BROOKSVILLE — Hernando Sheriff’s Office vice and narcotics detectives want to speak to anyone who might have been treated by a man they arrested for offering health care services without a license following a joint investigation with the Florida Department of Health.

In a release issued Feb. 12, the Sheriff’s Office said the arrested man, Onelio Hipolit-Gonzalez, 72, had advertised his services as a medical practitioner on Elclassificado, an advertisement website for Hispanic people.

In the advertisement, Hipolit-Gonzalez said he could treat various medical conditions, including hernias, diabetes, Parkinson’s disease, cancer, multiple sclerosis, arthrosis, renal failure, leukemia, fibromyalgia, ulcers, vision problems and cysts. The ad included a photo labeled “Dr. Onelio Hipolit.”

An investigator from the Florida Department of Health, told the Sheriff’s Office that Onelio Hipolit-Gonzalez has never held a medical license of any kind in Florida.

On Feb. 7, someone the Sheriff’s Office would only identify as “patient” phoned Hipolit-Gonzalez and asked for an appointment. When asked where to go, Hipolit-Gonzalez told the patient a friend was letting him see people at a residence in east Brooksville, according to the Sheriff’s Office release.

The Sheriff’s Office is not saying anything more about the patient’s identity other than that he is a law enforcement officer, according to Denise Moloney, the Sheriff’s Office community-media relations manager.

When the patient arrived at the address around 10:30 a.m. Feb. 7, he was asked to fill out forms and pay $160.

After then checking the patient’s blood pressure and pulse, Hipolit-Gonzalez placed a band around the man’s head and gave him a metal rod to hold. The band and the rod were connected to a machine sitting in a table.

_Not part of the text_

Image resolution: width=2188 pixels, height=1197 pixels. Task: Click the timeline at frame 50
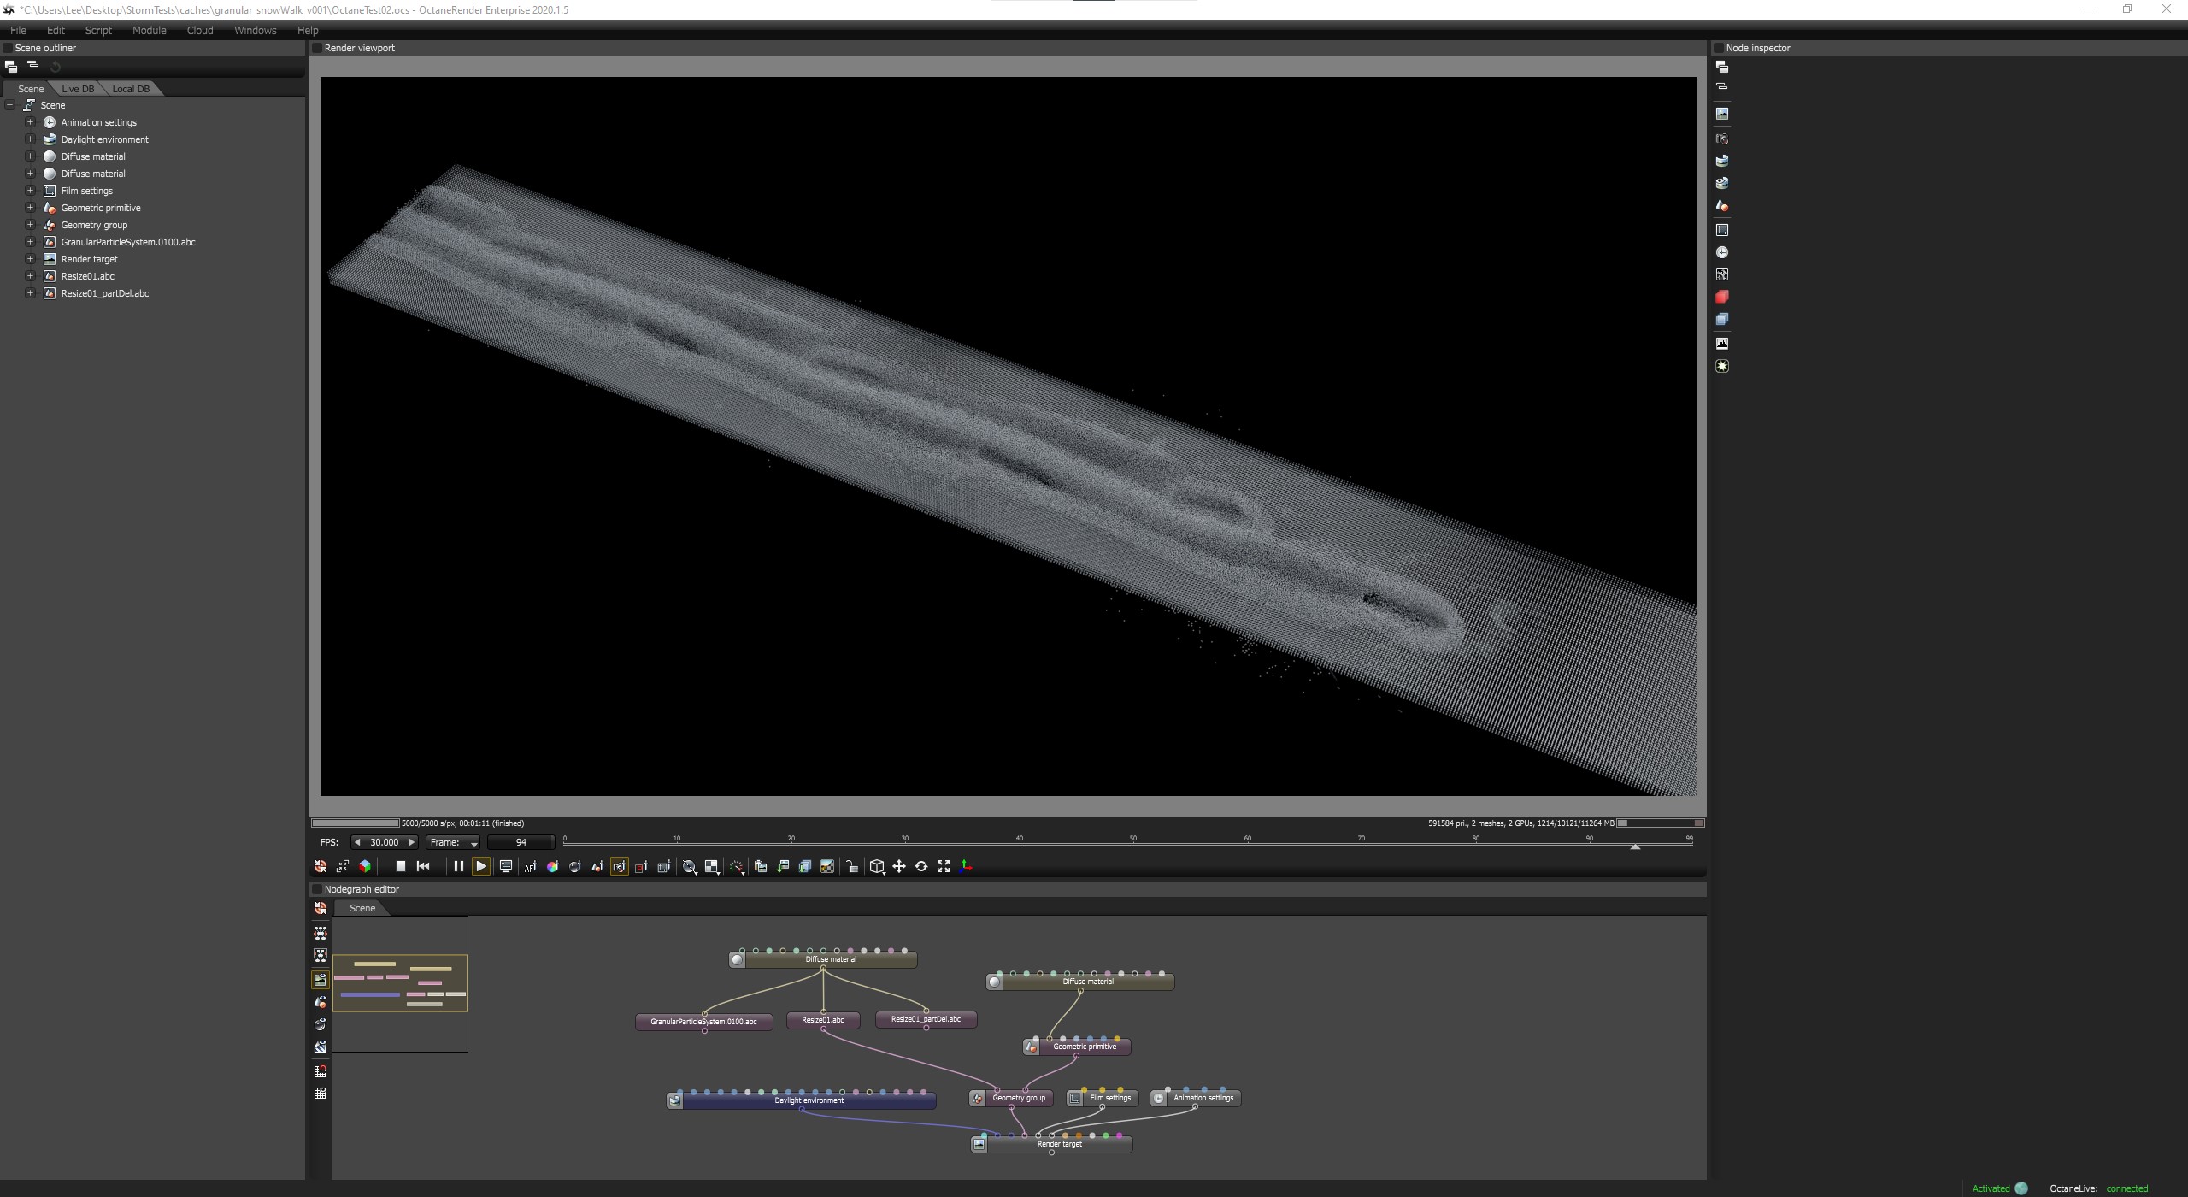[1133, 846]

After the machine made a series of beeping noises, Hipolit-Gonzalez told the patient the device was testing his heart, brain, intestinal system, bones, nerves and "everything else.” The results of the tests showed several problems, Hipolit-Gonzalez told the patient, including high cholesterol and that the patient was not getting “enough oxygen to his brain,” detectives say.

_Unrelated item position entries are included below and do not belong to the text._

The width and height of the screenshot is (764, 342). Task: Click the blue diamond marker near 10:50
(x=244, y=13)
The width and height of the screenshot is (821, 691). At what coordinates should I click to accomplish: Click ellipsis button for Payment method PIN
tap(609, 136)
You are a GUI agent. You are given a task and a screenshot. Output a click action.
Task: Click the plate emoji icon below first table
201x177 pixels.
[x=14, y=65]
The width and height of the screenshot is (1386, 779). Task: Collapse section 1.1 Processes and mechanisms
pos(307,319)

In addition, the patient was told he had problems with his liver and gall bladder and was suffering from diabetes and osteoporosis.

Hipolit-Gonzalez then told the patient he had cured the diabetes of the owner of the house where the examination was taking place and called the supposed owner to confirm the success of the treatment.

After Hipolit-Gonzalez offered to perform a treatment costing $2,000 that would include an injection of his blood into the patient, detectives moved in and placed Hipolit-Gonzalez in custody.

Under questioning at the Sheriff’s Office, Hipolit-Gonzalez told detectives he did not know he needed a license to practice medicine. He told detectives he had been a lab technician in Cuba and after moving to Florida had gone to school to earn certificates in iridology, herbology, and nutrition. Iridology is a form of alternative medicine that derives information about a person’s health from the appearance of the iris in the person’s eye.

Hipolit-Gonzalez told detectives he had bought the beeping machine online and had learned how to use it by reading the instruction manual that came with it. Men, he said, were supposed to hold the rod in their left hand and women their right. The device is accurate and can detect “everything,” he told the detectives.

Regarding the injection treatment, Hipolit-Gonzalez told detectives he does not use his blood. Instead, he first draws a sample of the patient’s blood and then injects the blood back into the patient, spurring the patient’s immune system.

Hipolit-Gonzalez was arrested Feb. 8 on counts of unlicensed practice of a health care profession and the unlawful use of a two-way communication device. His bail was set initial at $10,000.